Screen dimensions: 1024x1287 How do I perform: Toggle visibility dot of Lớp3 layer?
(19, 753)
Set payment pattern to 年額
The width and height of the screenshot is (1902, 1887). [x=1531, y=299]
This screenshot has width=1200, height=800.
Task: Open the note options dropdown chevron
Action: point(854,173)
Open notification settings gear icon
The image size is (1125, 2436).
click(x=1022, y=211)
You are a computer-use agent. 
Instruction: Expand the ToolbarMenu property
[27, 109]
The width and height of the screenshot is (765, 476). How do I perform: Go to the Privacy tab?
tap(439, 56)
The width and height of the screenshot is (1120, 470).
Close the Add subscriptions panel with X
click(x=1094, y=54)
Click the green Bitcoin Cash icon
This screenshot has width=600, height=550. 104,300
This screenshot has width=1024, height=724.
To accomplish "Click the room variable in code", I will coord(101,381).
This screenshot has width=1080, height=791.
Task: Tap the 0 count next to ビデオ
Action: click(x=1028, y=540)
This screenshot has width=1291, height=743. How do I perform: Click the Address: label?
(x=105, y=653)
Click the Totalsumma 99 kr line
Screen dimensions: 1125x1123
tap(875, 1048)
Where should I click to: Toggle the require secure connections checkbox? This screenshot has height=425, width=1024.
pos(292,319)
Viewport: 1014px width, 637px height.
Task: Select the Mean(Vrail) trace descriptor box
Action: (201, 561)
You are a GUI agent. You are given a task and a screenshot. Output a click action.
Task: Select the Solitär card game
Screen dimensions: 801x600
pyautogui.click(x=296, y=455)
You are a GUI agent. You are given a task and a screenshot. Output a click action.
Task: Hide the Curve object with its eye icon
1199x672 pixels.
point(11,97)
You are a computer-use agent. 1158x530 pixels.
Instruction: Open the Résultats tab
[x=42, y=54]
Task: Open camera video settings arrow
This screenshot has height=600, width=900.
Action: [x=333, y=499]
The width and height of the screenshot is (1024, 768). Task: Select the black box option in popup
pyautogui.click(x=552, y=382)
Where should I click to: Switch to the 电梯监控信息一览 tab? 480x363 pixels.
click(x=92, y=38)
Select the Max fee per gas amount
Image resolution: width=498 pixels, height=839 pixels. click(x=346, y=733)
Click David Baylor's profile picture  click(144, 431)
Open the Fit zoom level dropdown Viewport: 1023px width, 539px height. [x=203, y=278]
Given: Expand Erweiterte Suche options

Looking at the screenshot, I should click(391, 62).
:::
• [Work request]: Every line of the material above should be set down again exactly.

• [Written response]:
Screen dimensions: 1024x1287 How do I perform: Toggle visibility dot of Lớp3 layer?
(19, 753)
Set payment pattern to 年額
The width and height of the screenshot is (1902, 1887). [x=1531, y=299]
This screenshot has width=1200, height=800.
Task: Open the note options dropdown chevron
Action: point(854,173)
Open notification settings gear icon
The image size is (1125, 2436).
click(x=1022, y=211)
You are a computer-use agent. 
Instruction: Expand the ToolbarMenu property
[27, 109]
The width and height of the screenshot is (765, 476). How do I perform: Go to the Privacy tab?
tap(439, 56)
The width and height of the screenshot is (1120, 470).
Close the Add subscriptions panel with X
click(x=1094, y=54)
Click the green Bitcoin Cash icon
This screenshot has width=600, height=550. 104,300
This screenshot has width=1024, height=724.
To accomplish "Click the room variable in code", I will coord(101,381).
This screenshot has width=1080, height=791.
Task: Tap the 0 count next to ビデオ
Action: click(x=1028, y=540)
This screenshot has width=1291, height=743. How do I perform: Click the Address: label?
(x=105, y=653)
Click the Totalsumma 99 kr line
Screen dimensions: 1125x1123
tap(875, 1048)
Where should I click to: Toggle the require secure connections checkbox? This screenshot has height=425, width=1024.
pos(292,319)
Viewport: 1014px width, 637px height.
Task: Select the Mean(Vrail) trace descriptor box
Action: (201, 561)
You are a GUI agent. You are given a task and a screenshot. Output a click action.
Task: Select the Solitär card game
Screen dimensions: 801x600
pyautogui.click(x=296, y=455)
You are a GUI agent. You are given a task and a screenshot. Output a click action.
Task: Hide the Curve object with its eye icon
1199x672 pixels.
point(11,97)
You are a computer-use agent. 1158x530 pixels.
Instruction: Open the Résultats tab
[x=42, y=54]
Task: Open camera video settings arrow
This screenshot has height=600, width=900.
Action: [x=333, y=499]
The width and height of the screenshot is (1024, 768). Task: Select the black box option in popup
pyautogui.click(x=552, y=382)
Where should I click to: Switch to the 电梯监控信息一览 tab? 480x363 pixels.
click(x=92, y=38)
Select the Max fee per gas amount
Image resolution: width=498 pixels, height=839 pixels. click(x=346, y=733)
Click David Baylor's profile picture  click(144, 431)
Open the Fit zoom level dropdown Viewport: 1023px width, 539px height. [x=203, y=278]
Given: Expand Erweiterte Suche options

Looking at the screenshot, I should click(391, 62).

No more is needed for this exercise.